[Данные о положении слов и объектов]
═══
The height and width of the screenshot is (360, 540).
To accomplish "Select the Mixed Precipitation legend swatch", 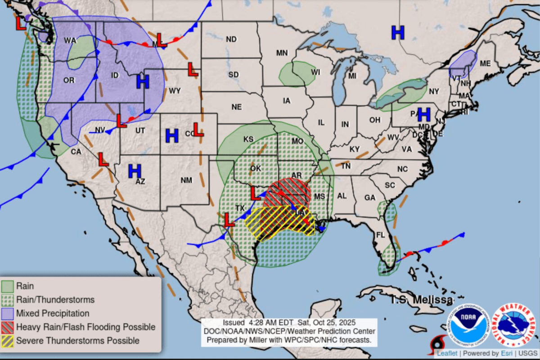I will click(8, 313).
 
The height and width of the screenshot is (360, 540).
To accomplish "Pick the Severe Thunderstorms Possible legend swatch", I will click(8, 341).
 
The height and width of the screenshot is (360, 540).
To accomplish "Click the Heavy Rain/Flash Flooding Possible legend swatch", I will click(8, 327).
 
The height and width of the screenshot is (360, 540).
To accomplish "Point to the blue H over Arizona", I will click(135, 171).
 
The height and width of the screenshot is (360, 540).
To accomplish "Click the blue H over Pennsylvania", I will click(424, 114).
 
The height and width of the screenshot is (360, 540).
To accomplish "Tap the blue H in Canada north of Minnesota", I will click(398, 32).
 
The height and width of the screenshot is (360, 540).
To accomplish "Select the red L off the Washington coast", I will click(21, 23).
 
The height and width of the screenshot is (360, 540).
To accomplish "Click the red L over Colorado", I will click(198, 130).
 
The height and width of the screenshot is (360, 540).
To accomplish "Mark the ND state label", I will click(231, 40).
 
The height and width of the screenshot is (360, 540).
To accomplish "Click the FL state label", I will click(381, 235).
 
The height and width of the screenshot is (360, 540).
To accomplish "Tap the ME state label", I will click(485, 64).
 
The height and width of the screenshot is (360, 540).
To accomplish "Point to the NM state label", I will click(186, 180).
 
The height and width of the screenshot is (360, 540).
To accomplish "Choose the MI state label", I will click(352, 76).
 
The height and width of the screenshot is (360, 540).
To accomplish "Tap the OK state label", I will click(255, 168).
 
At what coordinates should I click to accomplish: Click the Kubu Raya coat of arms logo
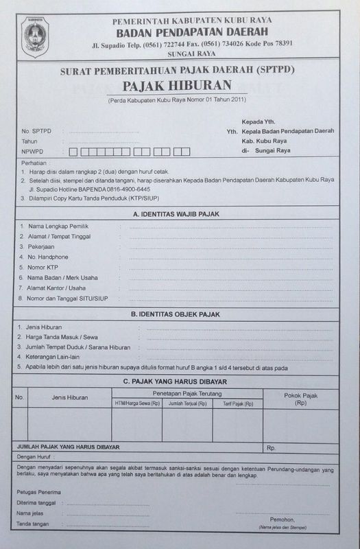[x=35, y=35]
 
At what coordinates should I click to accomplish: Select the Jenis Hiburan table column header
[x=69, y=397]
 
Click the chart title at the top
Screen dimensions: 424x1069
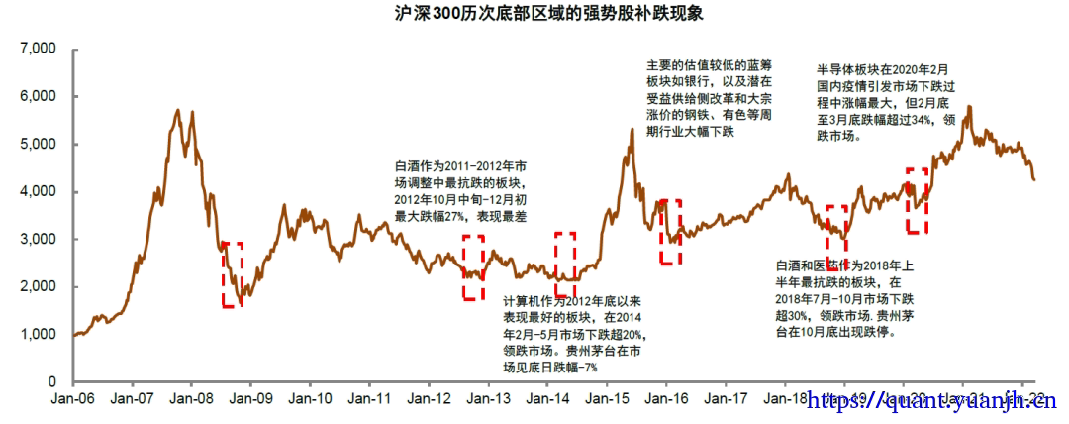coord(534,13)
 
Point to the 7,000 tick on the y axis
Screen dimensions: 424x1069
coord(38,49)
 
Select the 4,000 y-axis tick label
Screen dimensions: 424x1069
coord(38,191)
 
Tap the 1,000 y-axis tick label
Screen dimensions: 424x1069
coord(38,334)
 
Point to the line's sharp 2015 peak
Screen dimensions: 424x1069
coord(632,129)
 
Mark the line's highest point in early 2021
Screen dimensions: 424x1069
coord(968,107)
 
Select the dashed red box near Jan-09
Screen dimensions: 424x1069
coord(233,274)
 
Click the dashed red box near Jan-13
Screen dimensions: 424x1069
coord(474,267)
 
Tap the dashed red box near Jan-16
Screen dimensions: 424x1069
coord(671,232)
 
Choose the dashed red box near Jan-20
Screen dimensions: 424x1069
coord(918,201)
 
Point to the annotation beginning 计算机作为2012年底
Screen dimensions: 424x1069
coord(578,333)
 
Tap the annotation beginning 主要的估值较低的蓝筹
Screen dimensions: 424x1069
coord(710,97)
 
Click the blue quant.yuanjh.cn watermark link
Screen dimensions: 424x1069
═══
* _ПОСТАВЛЕННАЯ ЗАДАЧА_:
Пожалуйста, дословно воспроизведите фрагмент материала от строки, содержащей «Click the chart title at the top», до строки, содержащей «coord(918,201)», включая обе эти строки. Изображения в ответ не включайте.

* _ПИСЬМЕННЫЙ ОТВЕТ_:
Click the chart title at the top
Screen dimensions: 424x1069
coord(534,13)
 
Point to the 7,000 tick on the y axis
Screen dimensions: 424x1069
coord(38,49)
 
Select the 4,000 y-axis tick label
Screen dimensions: 424x1069
coord(38,191)
 
Tap the 1,000 y-axis tick label
Screen dimensions: 424x1069
coord(38,334)
 
Point to the line's sharp 2015 peak
Screen dimensions: 424x1069
coord(632,129)
 
Mark the line's highest point in early 2021
Screen dimensions: 424x1069
coord(968,107)
 
Select the dashed red box near Jan-09
Screen dimensions: 424x1069
coord(233,274)
 
Click the dashed red box near Jan-13
Screen dimensions: 424x1069
coord(474,267)
 
Tap the dashed red box near Jan-16
Screen dimensions: 424x1069
coord(671,232)
 
Choose the dashed red box near Jan-20
Screen dimensions: 424x1069
coord(918,201)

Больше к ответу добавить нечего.